In decision 4A_318/2018, the Swiss Supreme Court rejected an application to set aside a Court of Arbitration for Sport (CAS) award on the basis that the appellant was unable to demonstrate a violation of his right to be heard and that the sanction imposed by CAS was not contrary to substantive public policy.

In a French-language decision dated 4 March 2019, but only recently published, the Swiss Supreme Court refused to set aside an award issued by the Court of Arbitration for Sport (CAS). The Supreme Court found that the CAS had taken into account all of the appellant's legal and factual arguments. Additionally, it rejected the argument that the sanction imposed by the CAS was contrary to substantive public policy.

In its award, the CAS Panel ordered the suspension of the appellant, a professional football player (the Athlete), for a period of fourteen months. The CAS Panel also found that it could not apply the general principle of proportionality to reduce the period of ineligibility as this principle was already expressly included in the World Anti-Doping Code and in the sanctions set out therein.

The Athlete challenged the award before the Swiss Supreme Court, arguing a violation of his right to be heard, because the Panel had failed to take into account several of his factual and legal arguments and because the parties were not given an opportunity to address the Panel's reasoning with regard to the principle of proportionality. Additionally, the Athlete argued that the period of ineligibility was contrary to substantive public policy as it severely impacted his reputation and his right to exercise his profession.

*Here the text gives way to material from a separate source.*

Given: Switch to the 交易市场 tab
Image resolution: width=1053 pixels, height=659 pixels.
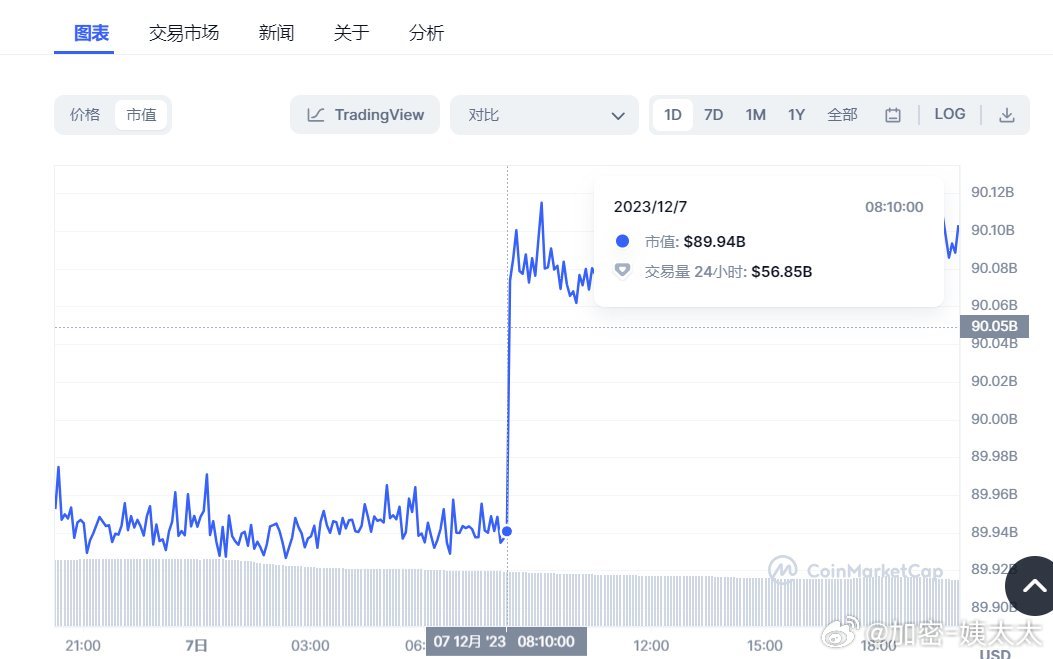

After rejecting any violation of the right to be heard, the Supreme Court affirmed that when dealing with disciplinary sanctions imposed on athletes, it may only review the penalties if they lead to a patently unfair result or a shocking unfairness.

The Supreme Court found that the fourteen months ineligibility period was not contrary to substantive public policy, be it from a material or a duration standpoint. The Supreme Court held that this was further evidenced by the threeyear contract the Athlete had recently signed with a new club. Consequently, the Supreme Court concluded that the Athlete had not established a violation of his right to be heard or a violation of substantive public policy and accordingly, dismissed his motion to set aside the award.

The decision deals, amongst others, with the interesting issue of the compatibility of CAS sanctions with substantive public policy. In its decision, the Supreme Court affirmed that it may only review sanctions imposed by CAS if they lead to a patently unfair result or to a shocking unfairness.

Case: Decision 4A_318/2018 (Swiss Supreme Court).